» **Dataset rows**
+ + + + + + +

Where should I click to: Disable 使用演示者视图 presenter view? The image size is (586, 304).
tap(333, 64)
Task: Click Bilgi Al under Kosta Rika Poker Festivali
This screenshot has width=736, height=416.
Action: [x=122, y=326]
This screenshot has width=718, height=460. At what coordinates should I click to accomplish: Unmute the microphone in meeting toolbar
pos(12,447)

+ + + + + + +

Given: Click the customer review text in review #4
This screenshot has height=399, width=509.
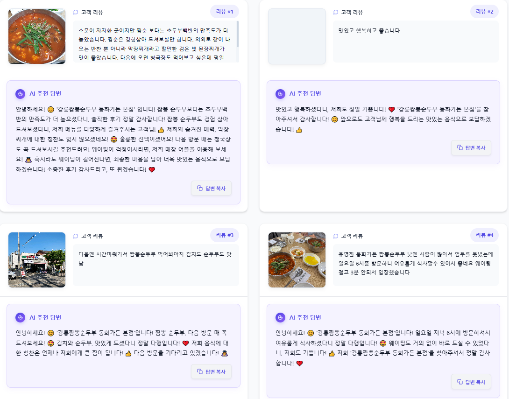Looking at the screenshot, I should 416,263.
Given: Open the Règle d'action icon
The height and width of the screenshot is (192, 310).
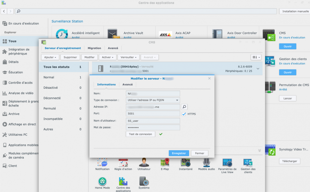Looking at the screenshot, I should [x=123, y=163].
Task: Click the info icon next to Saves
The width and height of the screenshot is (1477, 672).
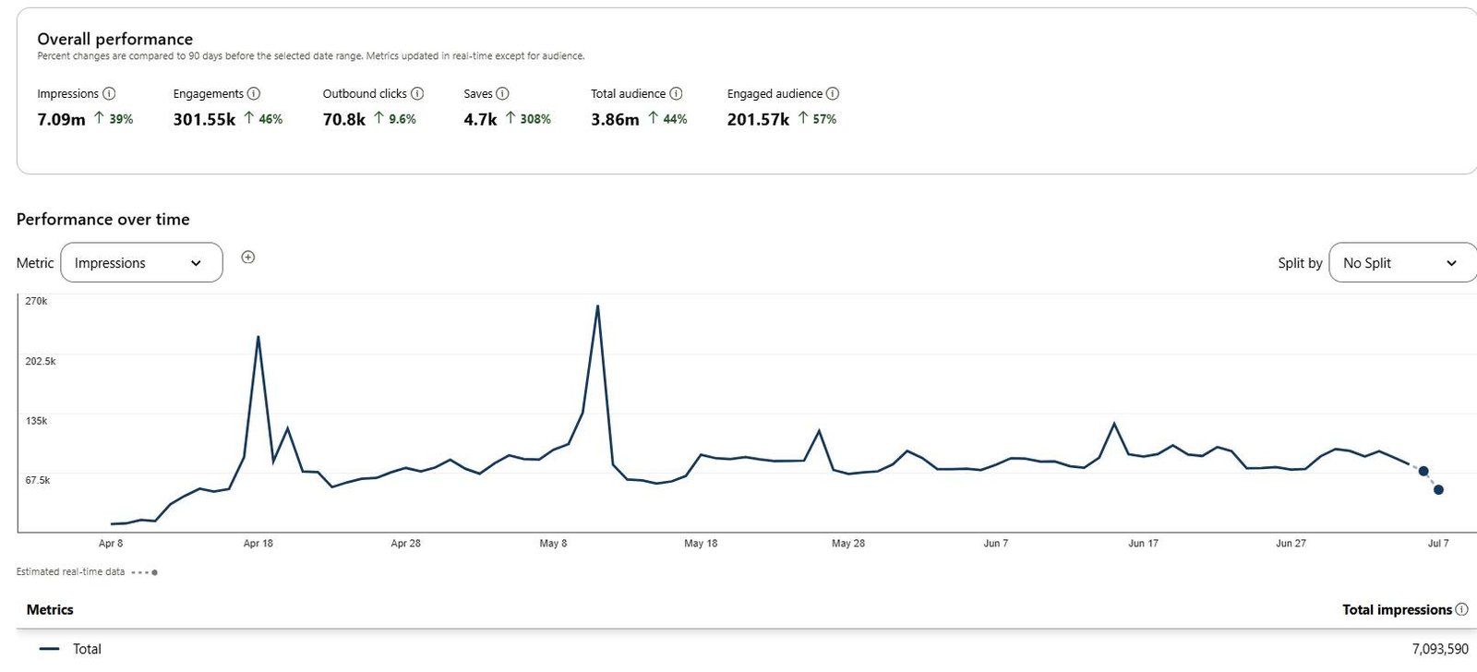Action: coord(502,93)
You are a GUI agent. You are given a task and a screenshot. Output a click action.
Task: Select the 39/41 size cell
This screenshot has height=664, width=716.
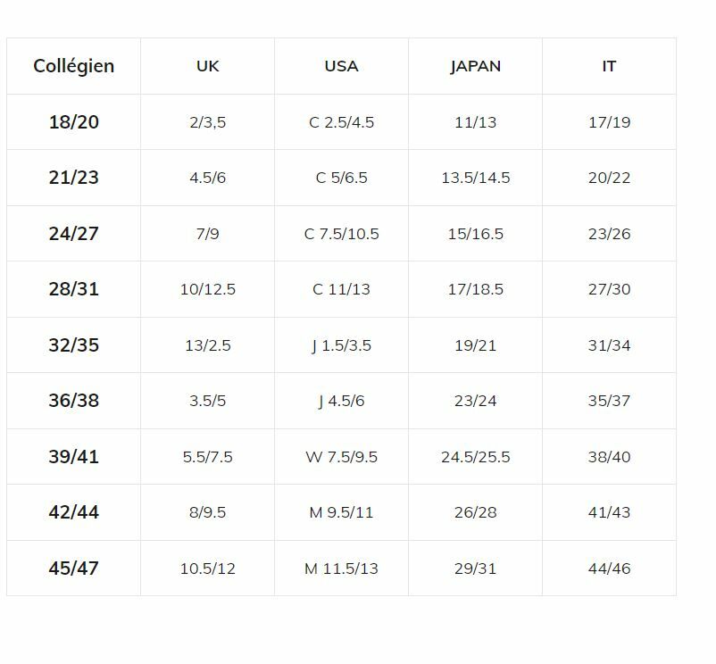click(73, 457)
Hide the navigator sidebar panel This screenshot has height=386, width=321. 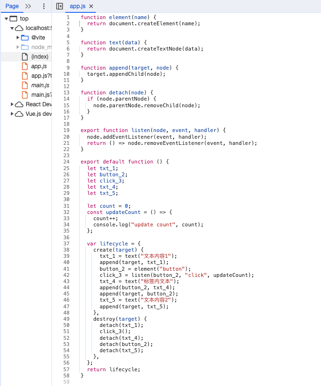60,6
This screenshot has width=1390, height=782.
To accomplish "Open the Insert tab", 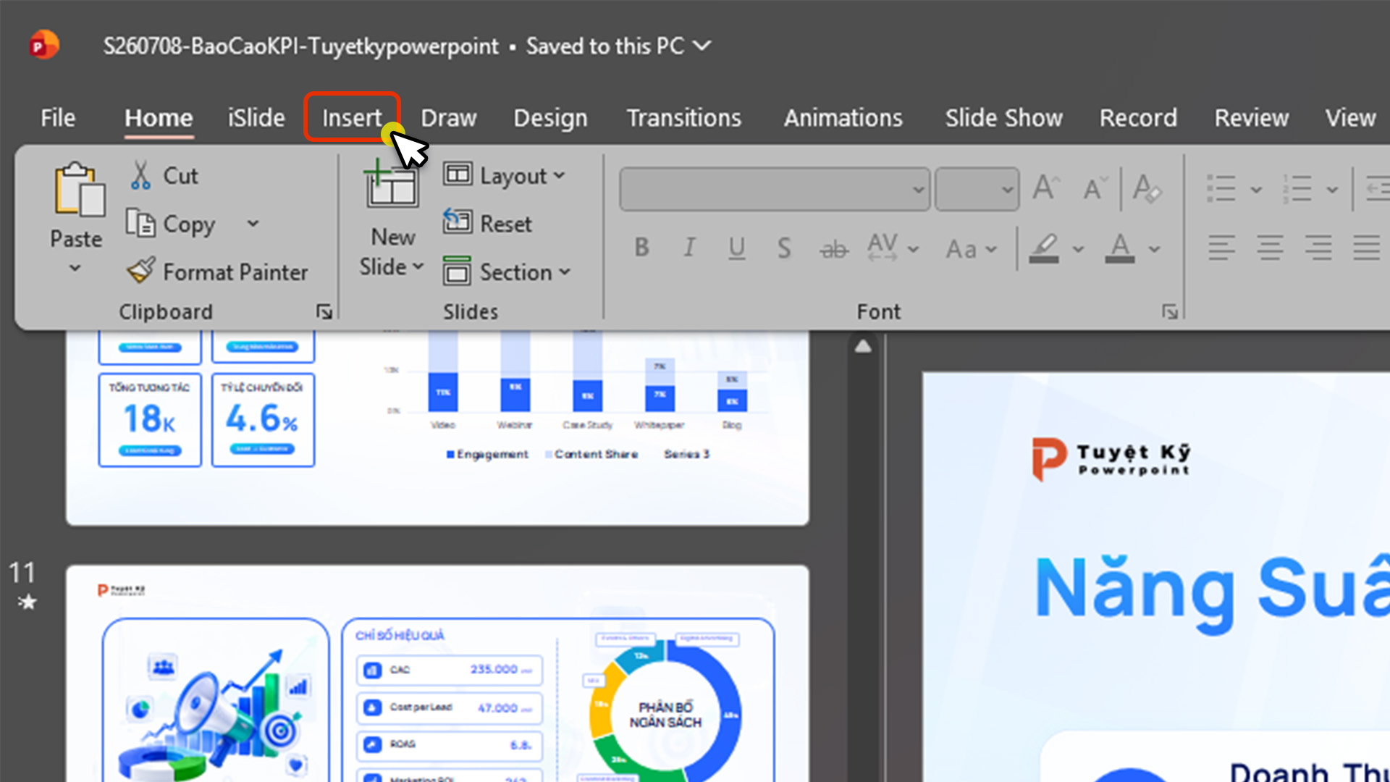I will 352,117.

+ + + + + + +

» **What you have to do**
Rewrite the data lines in the stretch from the line containing "Where should I" through the line containing "pos(12,447)" as a numbered list, omitting any blank lines.

» **Solved problem**
1. Where should I click to: Disable 使用演示者视图 presenter view? The image size is (586, 304).
2. tap(333, 64)
3. Task: Click Bilgi Al under Kosta Rika Poker Festivali
4. This screenshot has width=736, height=416.
5. Action: [x=122, y=326]
6. This screenshot has width=718, height=460. At what coordinates should I click to accomplish: Unmute the microphone in meeting toolbar
7. pos(12,447)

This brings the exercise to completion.